A Donkey-load of Silver

A posh friend of a friend had his four-year-old in reserve for public school, for which experience the young Owain Hughes was also destined. This friend's friend's boy was referred to as Man Child and, like the young Owain, ran wild, mainly outdoors, and was expected to get up to lots of mischief (on tractors and suchlike) out of his parents' hearing, until that day his freedom was curtailed (to be resumed thereafter at the next long holiday).
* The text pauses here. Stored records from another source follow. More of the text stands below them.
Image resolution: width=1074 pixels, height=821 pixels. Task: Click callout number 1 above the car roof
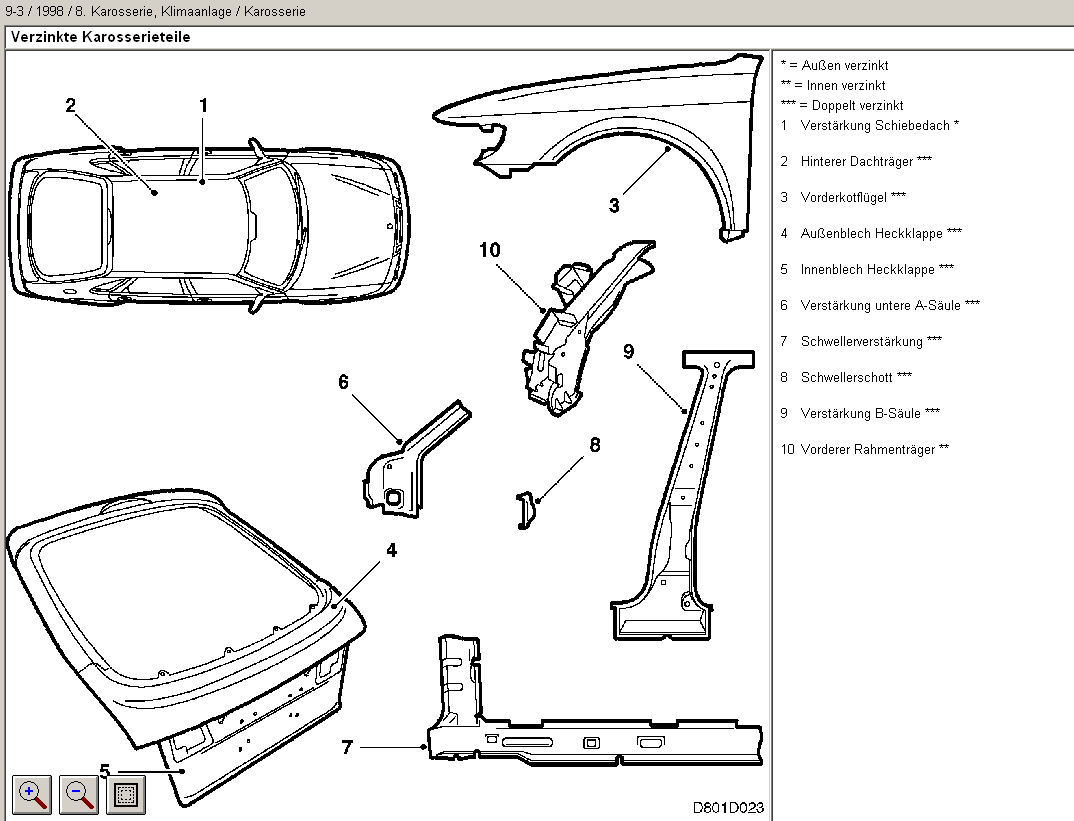(203, 105)
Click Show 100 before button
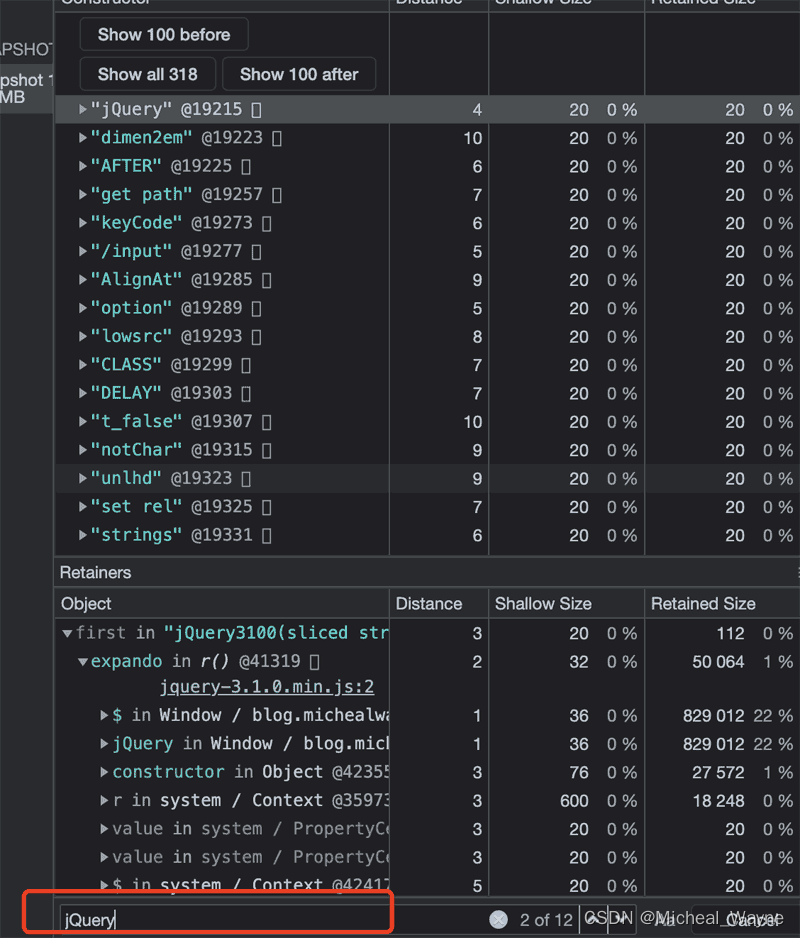The width and height of the screenshot is (800, 938). tap(164, 34)
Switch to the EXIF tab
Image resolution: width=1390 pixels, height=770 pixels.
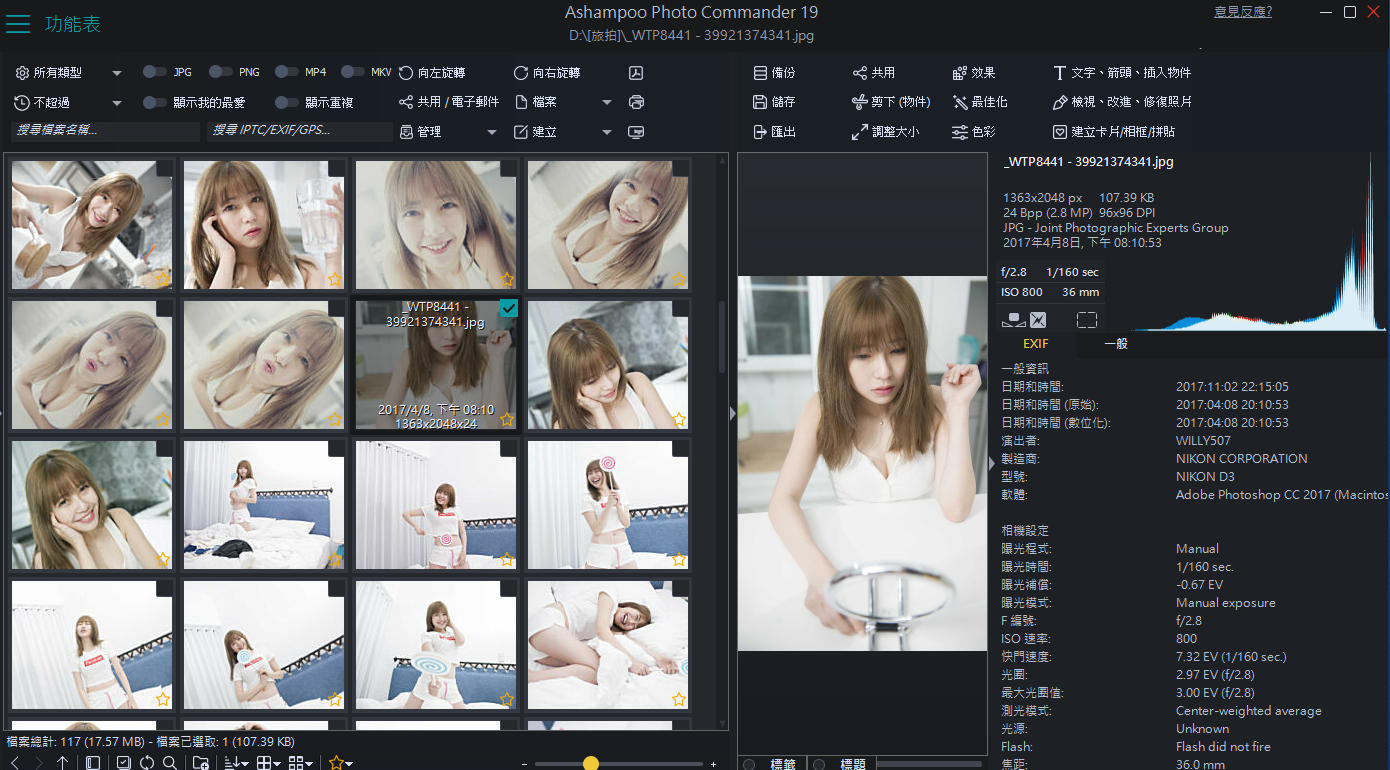pyautogui.click(x=1035, y=344)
This innocent sort of mischief characterises Hughes' 50s and 60s childhood in the first third of Everything I Have Always Forgotten. You'll love it if you love anecdote and a mild, forgivable dose of name-dropping (we are told at least twice that Hughes' maternal aunt was maid to Queen Elizabeth). For example, kids sledging down stairways and coal-piles, paying for a house in Tangier Kasbah with two donkey-loads of silver coins, and literary visitors such as Arthur Koestler escorted home through the rising tide. Or, the author musing on whether his mother (the painter Frances Bazley) had slept with Augustus John because said Pembrokeshire lech was renowned to only finish and sign the portraits of women he had bedded. And (this is a good one) father Richard (Hughes, eminent author of A High Wind in Jamaica) claiming he sailed from the West Indies with two baby crocodiles in his cabin sink. Everything I Have Always Forgotten is an easy, engaging and amusing read, although it would have benefitted from more extensive editing to handle information, especially its introduction, repetition and content in respect of readership (eg regarding the Italianate village Portmeirion facing the Hughes' house across the Dwyryd estuary near Porthmadog). And a minor point regarding house-style: are only upper-class authors allowed by their press to name their 'Parents' with a capital (Aged) P?
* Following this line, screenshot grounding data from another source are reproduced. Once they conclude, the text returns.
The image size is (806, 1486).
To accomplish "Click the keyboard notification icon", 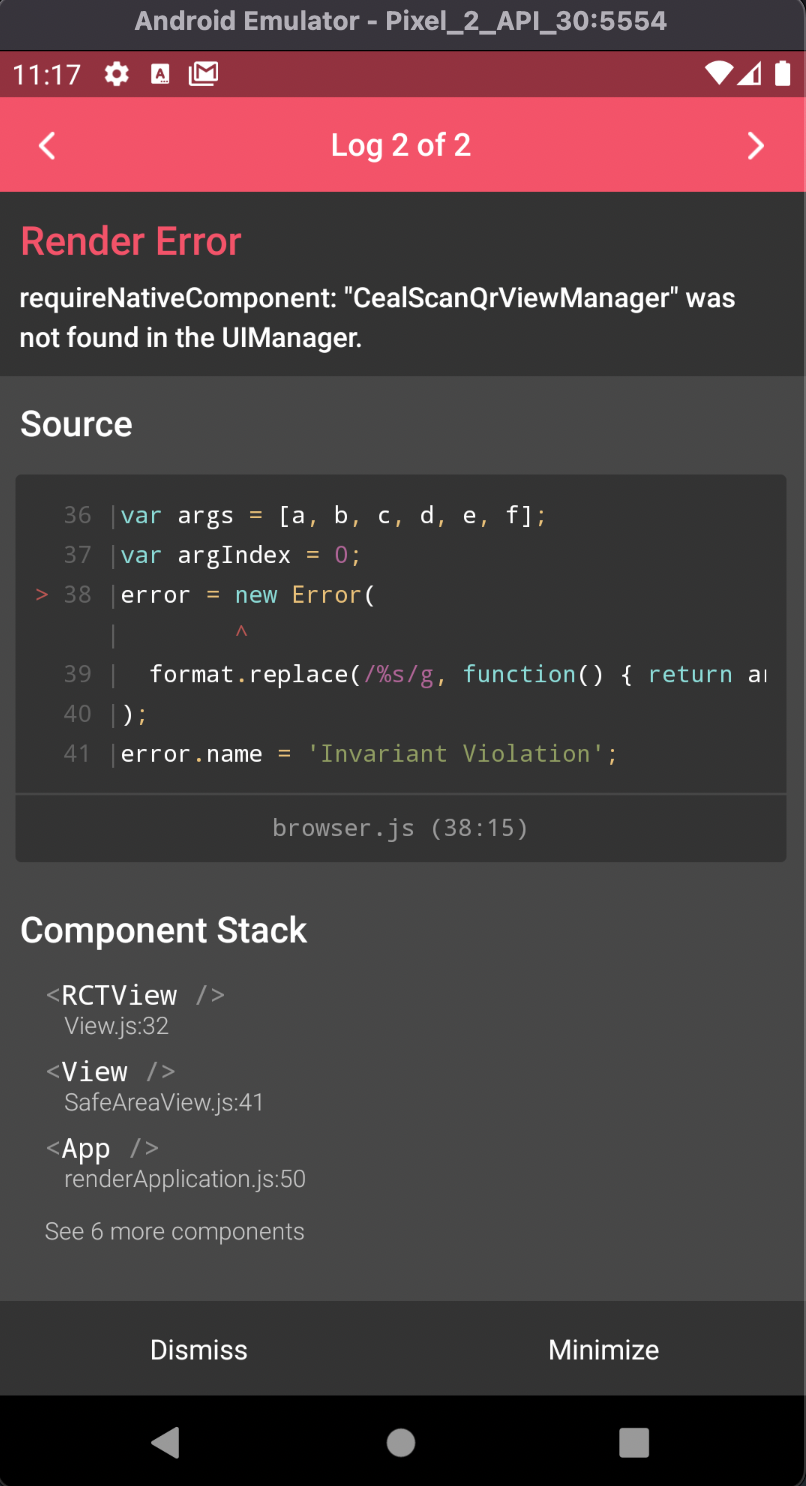I will click(160, 73).
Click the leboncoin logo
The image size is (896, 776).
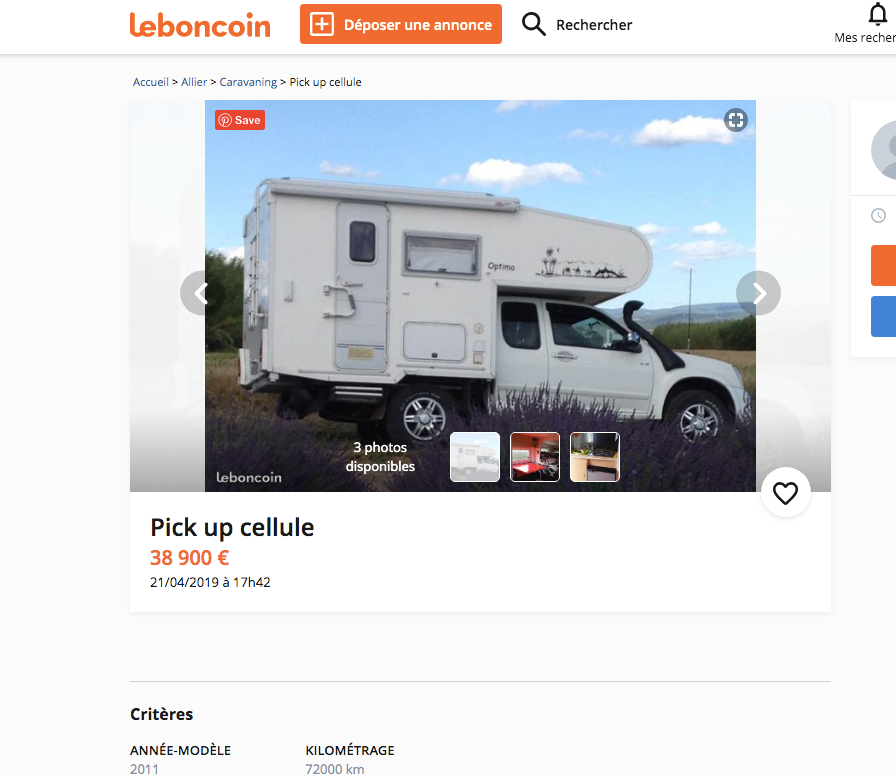tap(200, 25)
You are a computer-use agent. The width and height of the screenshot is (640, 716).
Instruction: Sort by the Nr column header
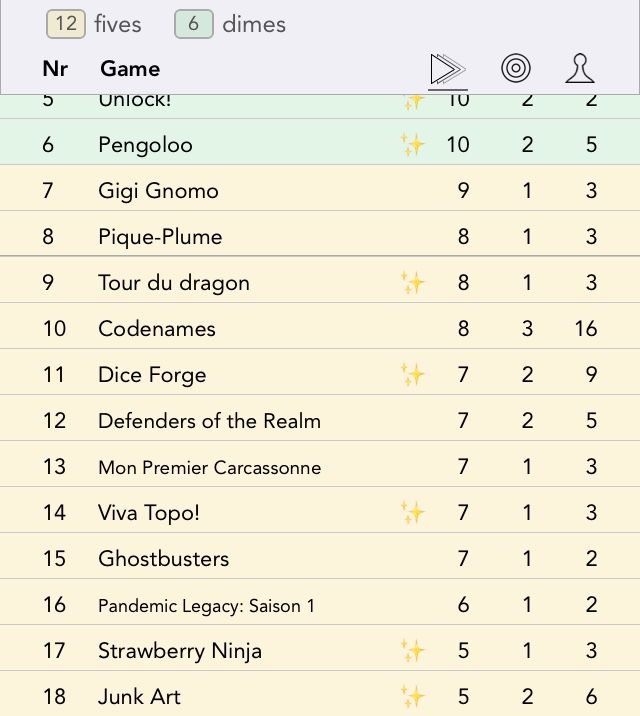tap(55, 69)
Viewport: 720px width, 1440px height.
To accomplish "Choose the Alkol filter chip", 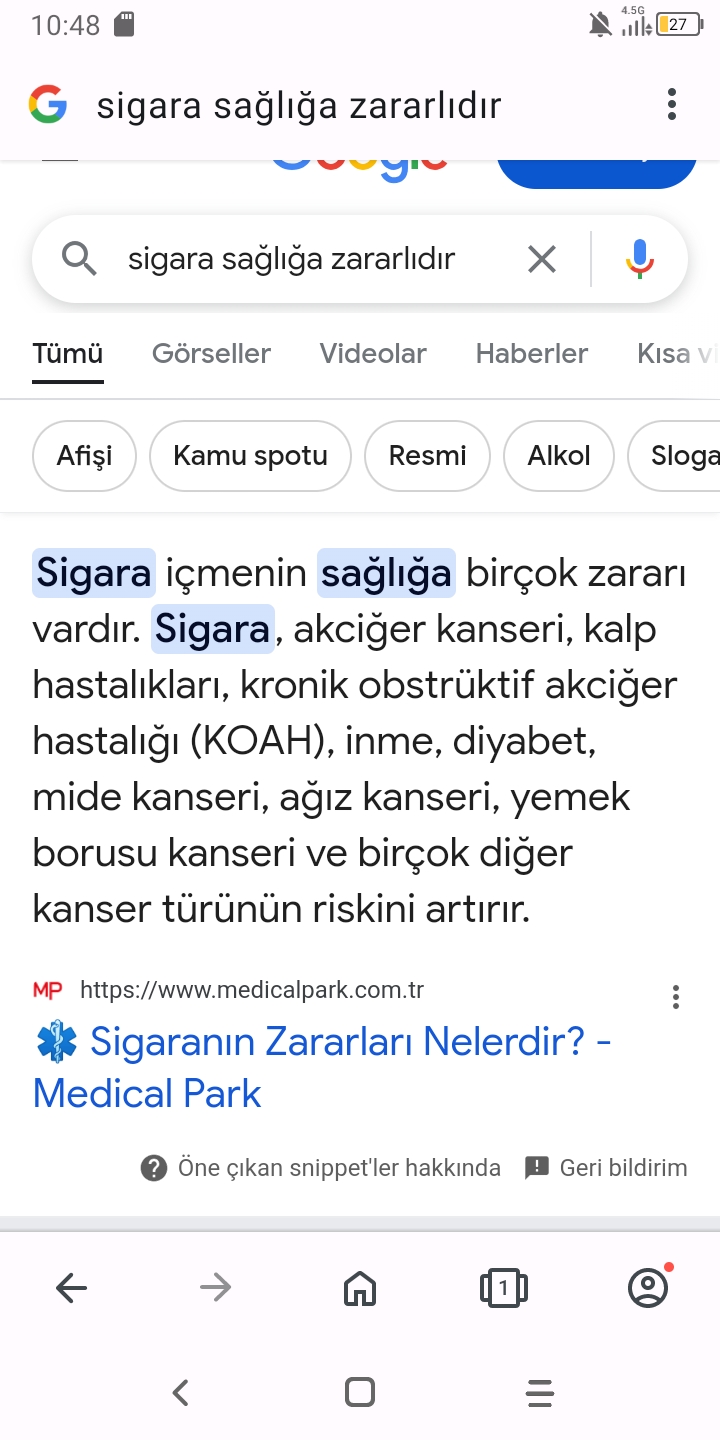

I'll report in no further detail so as to avoid pre-empting my reviewer, novelist Tristan Hughes (no relation), to whom I gave the commission because of the interest his fiction shows in children being allowed extensive freedom, as his story for NWR 99, inspired by A High Wind in Jamaica, illustrates. Tristan's review will appear in our spring edition, NWR 103.
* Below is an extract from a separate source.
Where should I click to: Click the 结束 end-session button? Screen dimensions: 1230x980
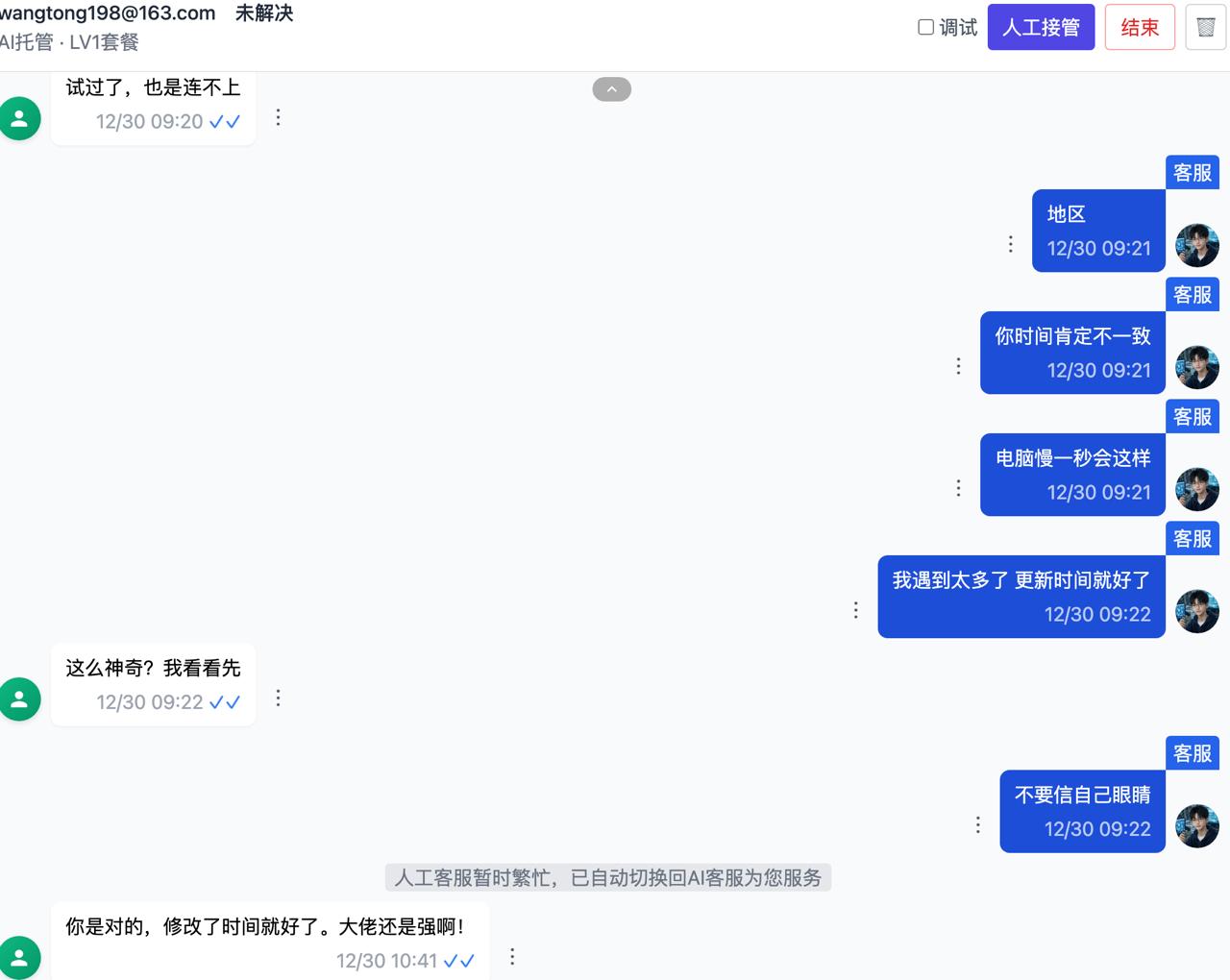tap(1140, 28)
Except to say, more intelligent memoir set in north Wales (or even Wales, such is our shortage) is greatly welcome. It is also delightful to read a Welsh-set contemporary title in which animals feature with affection and humour; the early part of this book, with its hide-and-seek playing labradors and tame jackdaws, has more than a shade of My Family & Other Animals. To me, Everything I Have Always Forgotten belongs to an as-yet unwritten canon of memoirs by the aspiring and actual upper-class offspring of eminent cultural fathers, whose boarding-school foreshortened childhoods were spent in rural north-west Wales (or more precisely, Eifionydd and Dwyfor). Although slightly younger, novelist Robin Llywelyn, grandson of Clough Williams-Ellis (architect of Portmeirion), belongs to this group alongside poet Twm Morys (born 1961, son of Jan). As does Gwydion Thomas (son of RS), growing up at Rhiw at the tip of Llyn (Walford Davies' NWR 64 interview draws on memoirs still unpublished in book form). Like those of Hughes, the experiences of this whole group must surely be seen in print soon. They all have important things, well worthy of a book-length memoir, to say about postwar Wales, class, deracination, teenage life in a world-class landscape and the wavering shadow cast by artistic ancestors.

As for Everything I Have Always Forgotten, I look forward to discovering more about Hughes' (senior) Morocco tales and the gay (in both senses, I can just feel it coming) anecdotes from the Kasbah house era. Also, whether the slightly sinister promise of that mysterious title (why not 'everything I had always forgotten'?) is fulfilled.